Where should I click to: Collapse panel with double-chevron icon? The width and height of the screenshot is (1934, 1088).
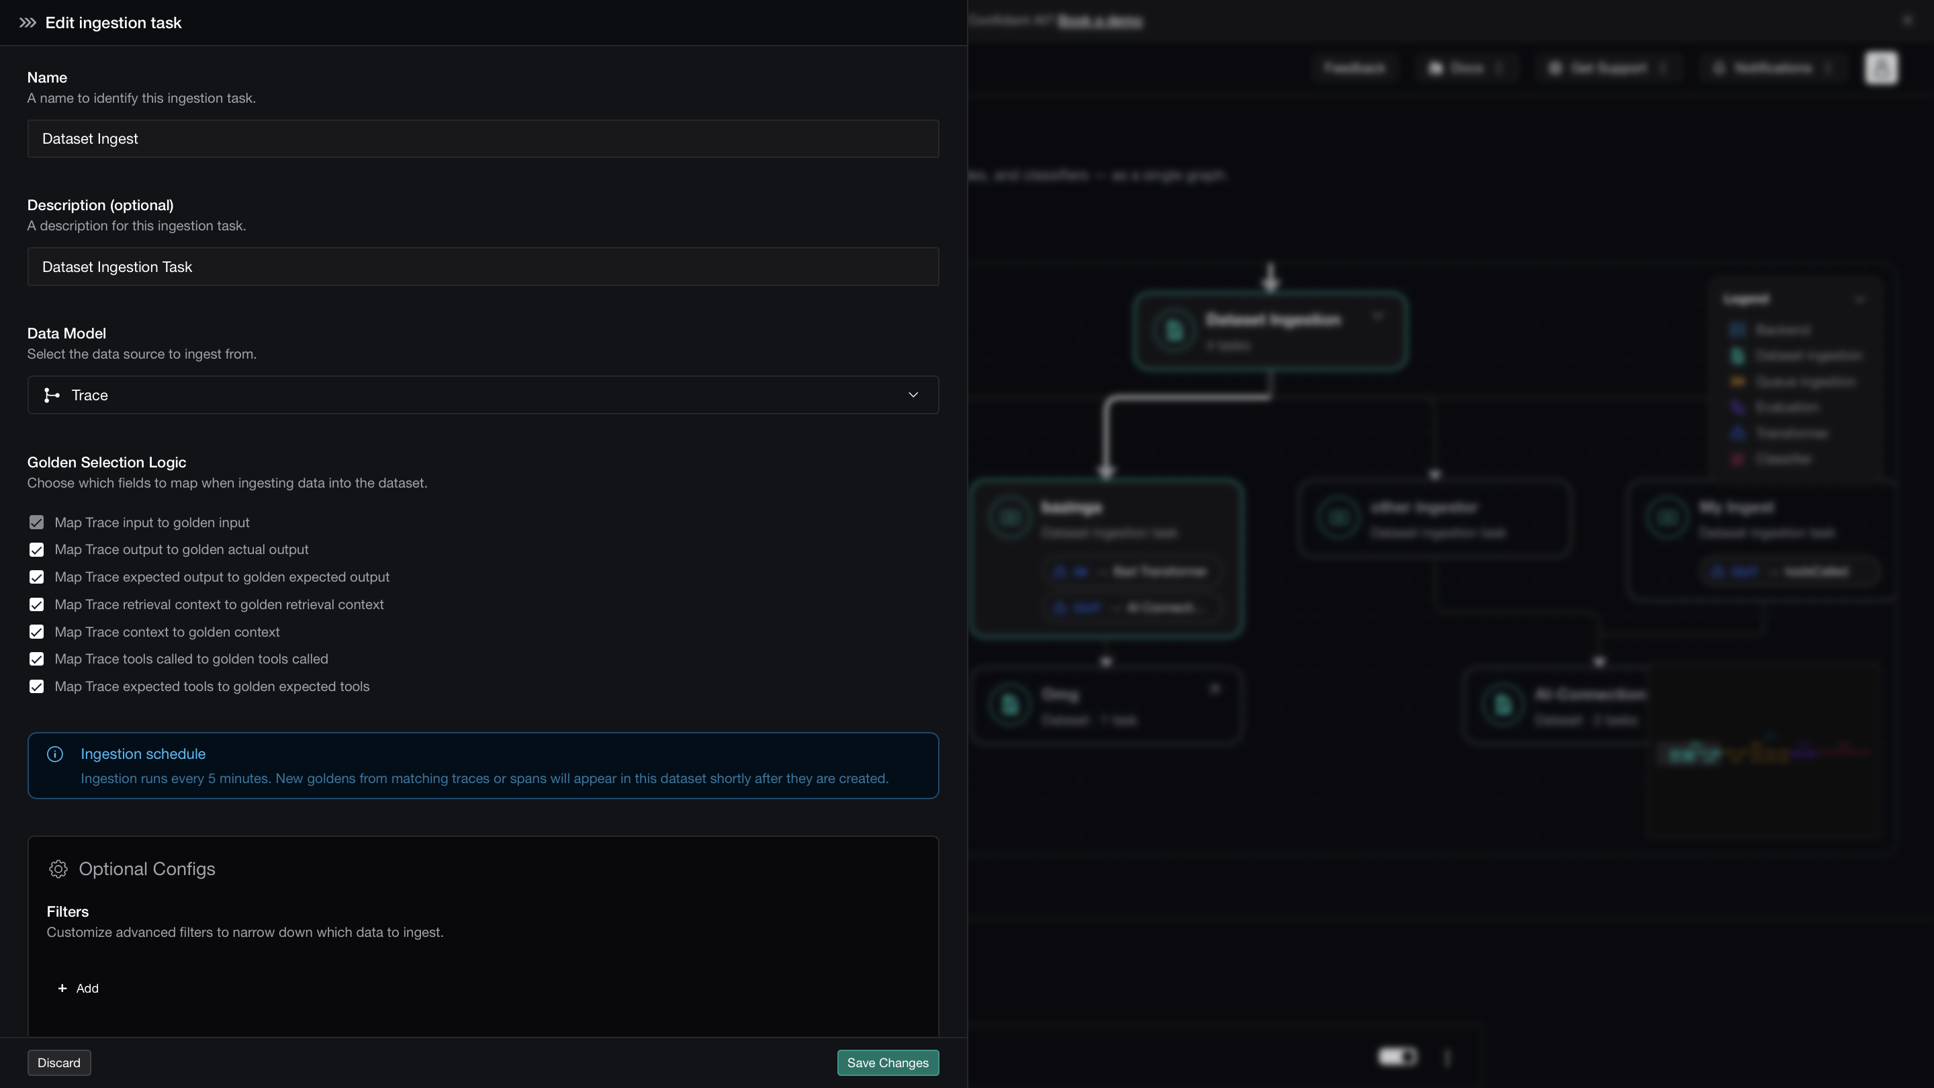pyautogui.click(x=28, y=23)

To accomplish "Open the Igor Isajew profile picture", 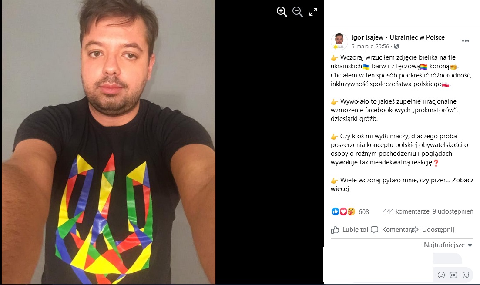I will pos(339,41).
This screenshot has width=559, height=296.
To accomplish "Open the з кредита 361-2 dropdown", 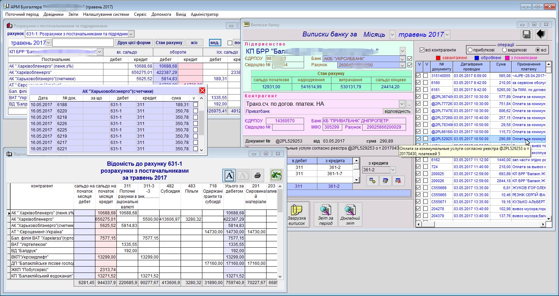I will pos(393,170).
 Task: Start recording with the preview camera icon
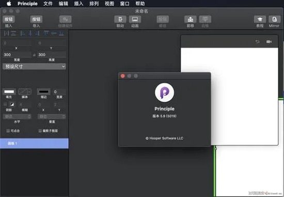[269, 42]
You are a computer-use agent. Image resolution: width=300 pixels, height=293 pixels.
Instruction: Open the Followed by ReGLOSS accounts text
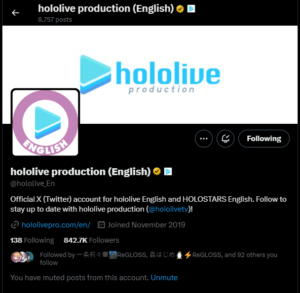coord(158,258)
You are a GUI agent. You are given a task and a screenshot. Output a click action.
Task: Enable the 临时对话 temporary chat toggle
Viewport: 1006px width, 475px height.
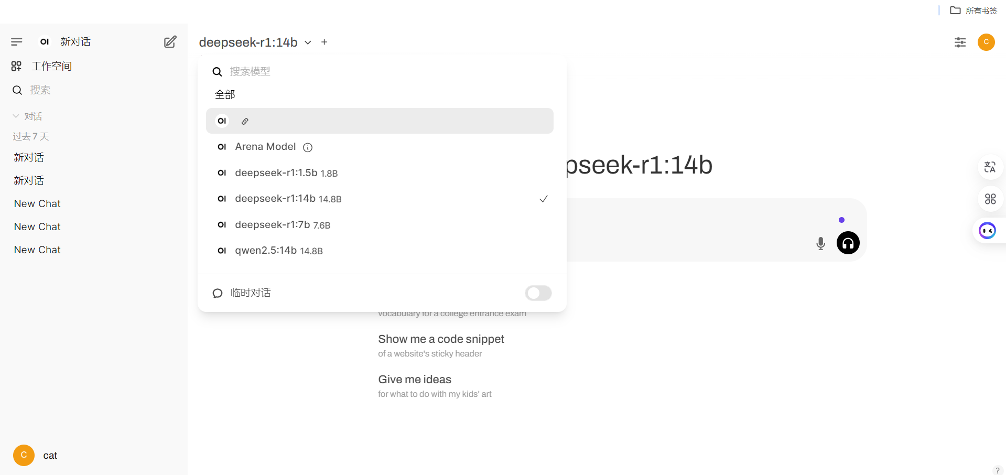click(538, 293)
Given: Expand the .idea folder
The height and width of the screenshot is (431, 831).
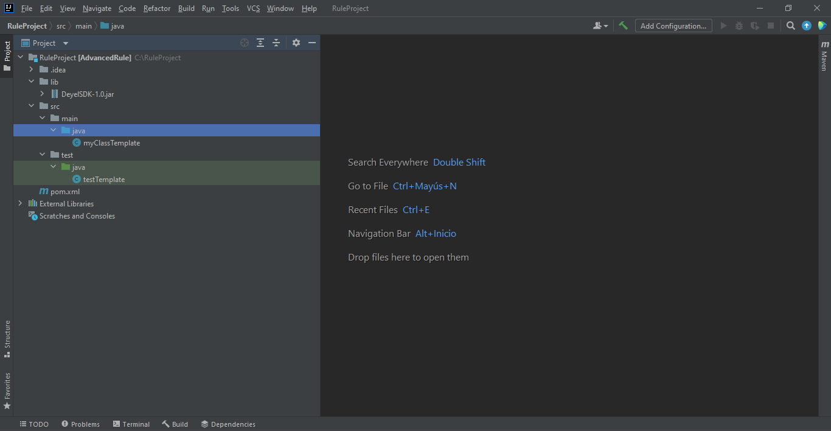Looking at the screenshot, I should coord(32,70).
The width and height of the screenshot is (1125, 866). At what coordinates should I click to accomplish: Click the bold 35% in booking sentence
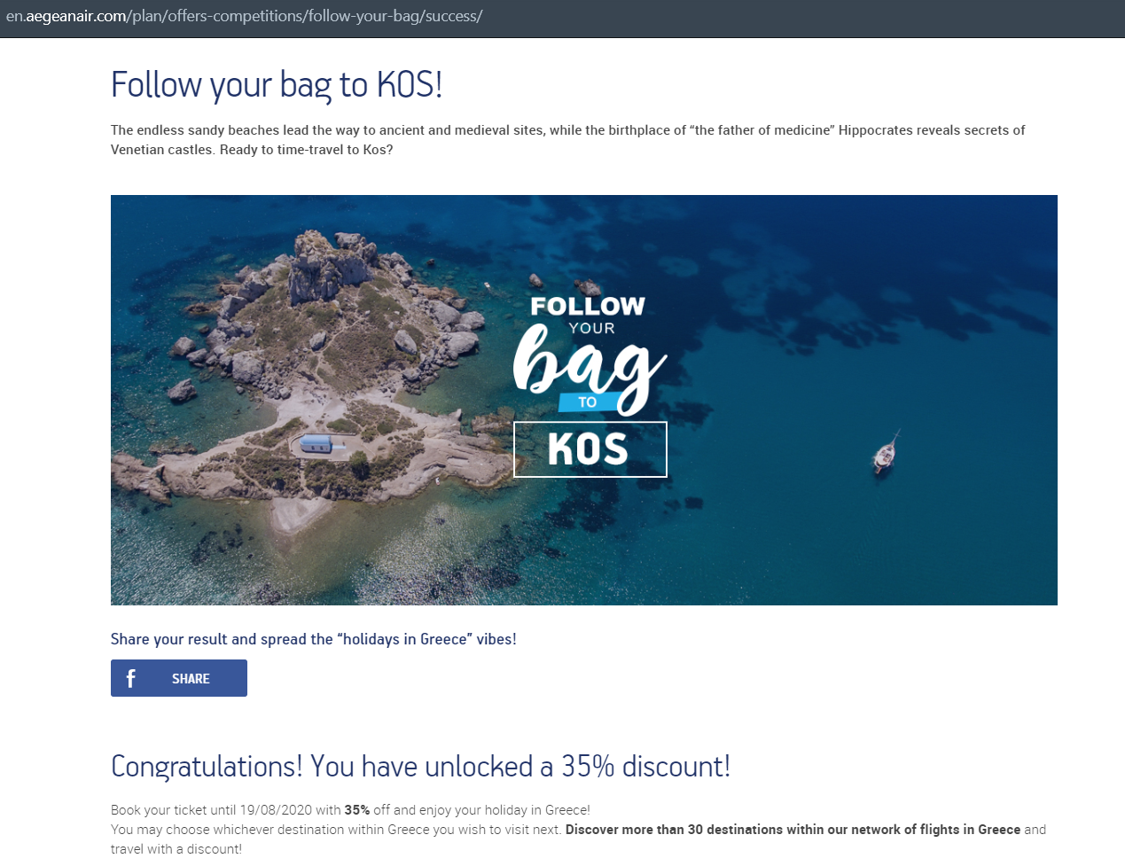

---*---

• [Task directions] Within the material above, find the lines that contain the word "agent"; copy them.

• [Result of the task]
You are a computer-use agent. Image resolution: width=300 pixels, height=293 pixels.
You are a GUI agent. You are given a task and a screenshot. Output a click action.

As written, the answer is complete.